== RECORDED DATA

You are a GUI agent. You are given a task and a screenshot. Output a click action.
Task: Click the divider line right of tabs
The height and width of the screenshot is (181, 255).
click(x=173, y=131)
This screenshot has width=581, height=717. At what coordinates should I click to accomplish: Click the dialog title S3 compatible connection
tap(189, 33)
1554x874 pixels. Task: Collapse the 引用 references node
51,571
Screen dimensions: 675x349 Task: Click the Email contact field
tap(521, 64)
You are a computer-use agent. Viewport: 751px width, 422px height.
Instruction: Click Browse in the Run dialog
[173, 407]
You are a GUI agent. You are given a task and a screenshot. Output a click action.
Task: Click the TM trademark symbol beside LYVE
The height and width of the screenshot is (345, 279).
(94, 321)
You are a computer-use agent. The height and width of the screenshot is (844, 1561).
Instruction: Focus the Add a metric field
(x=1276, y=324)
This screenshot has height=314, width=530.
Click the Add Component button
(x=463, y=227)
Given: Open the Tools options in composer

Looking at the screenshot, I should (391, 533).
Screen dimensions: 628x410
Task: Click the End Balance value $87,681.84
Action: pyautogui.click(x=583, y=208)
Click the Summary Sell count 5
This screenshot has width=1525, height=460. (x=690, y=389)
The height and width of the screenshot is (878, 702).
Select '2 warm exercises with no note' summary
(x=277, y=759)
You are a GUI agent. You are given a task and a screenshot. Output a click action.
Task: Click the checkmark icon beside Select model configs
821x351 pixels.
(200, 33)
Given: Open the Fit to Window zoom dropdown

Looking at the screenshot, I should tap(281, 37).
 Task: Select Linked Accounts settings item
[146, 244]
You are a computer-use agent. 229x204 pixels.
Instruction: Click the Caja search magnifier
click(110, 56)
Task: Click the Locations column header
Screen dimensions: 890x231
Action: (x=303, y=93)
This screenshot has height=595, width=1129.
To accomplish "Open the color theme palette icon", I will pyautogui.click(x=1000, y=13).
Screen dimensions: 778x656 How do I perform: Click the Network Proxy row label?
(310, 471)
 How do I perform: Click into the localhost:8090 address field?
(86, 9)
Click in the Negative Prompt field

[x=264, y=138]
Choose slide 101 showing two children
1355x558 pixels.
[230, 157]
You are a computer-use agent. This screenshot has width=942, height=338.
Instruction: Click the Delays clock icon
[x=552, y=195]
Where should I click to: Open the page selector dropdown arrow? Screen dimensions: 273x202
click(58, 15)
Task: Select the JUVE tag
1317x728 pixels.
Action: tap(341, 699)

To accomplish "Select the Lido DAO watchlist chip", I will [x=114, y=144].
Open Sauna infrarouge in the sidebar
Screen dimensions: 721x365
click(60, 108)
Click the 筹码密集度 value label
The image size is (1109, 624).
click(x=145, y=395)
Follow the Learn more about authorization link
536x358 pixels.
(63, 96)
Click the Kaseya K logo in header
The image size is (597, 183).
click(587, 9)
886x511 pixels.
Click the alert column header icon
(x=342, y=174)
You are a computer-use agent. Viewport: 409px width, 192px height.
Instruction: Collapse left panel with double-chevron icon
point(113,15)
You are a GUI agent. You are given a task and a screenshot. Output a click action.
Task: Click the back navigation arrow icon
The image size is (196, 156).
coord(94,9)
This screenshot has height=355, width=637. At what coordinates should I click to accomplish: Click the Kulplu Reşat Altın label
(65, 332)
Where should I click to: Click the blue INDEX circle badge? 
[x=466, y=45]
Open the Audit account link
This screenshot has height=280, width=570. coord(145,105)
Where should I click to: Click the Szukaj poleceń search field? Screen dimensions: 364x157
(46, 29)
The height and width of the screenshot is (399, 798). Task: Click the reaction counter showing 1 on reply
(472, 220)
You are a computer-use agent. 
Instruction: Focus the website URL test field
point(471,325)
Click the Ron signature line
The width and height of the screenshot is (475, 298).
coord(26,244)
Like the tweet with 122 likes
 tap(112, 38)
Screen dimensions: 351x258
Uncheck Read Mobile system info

====

EXERCISE OBJECTIVE
Wherever a line contains the string "beside", copy that line from the data.

WORKED SOLUTION
Task: Click the TM trademark symbol beside LYVE
Task: Click the checkmark icon beside Select model configs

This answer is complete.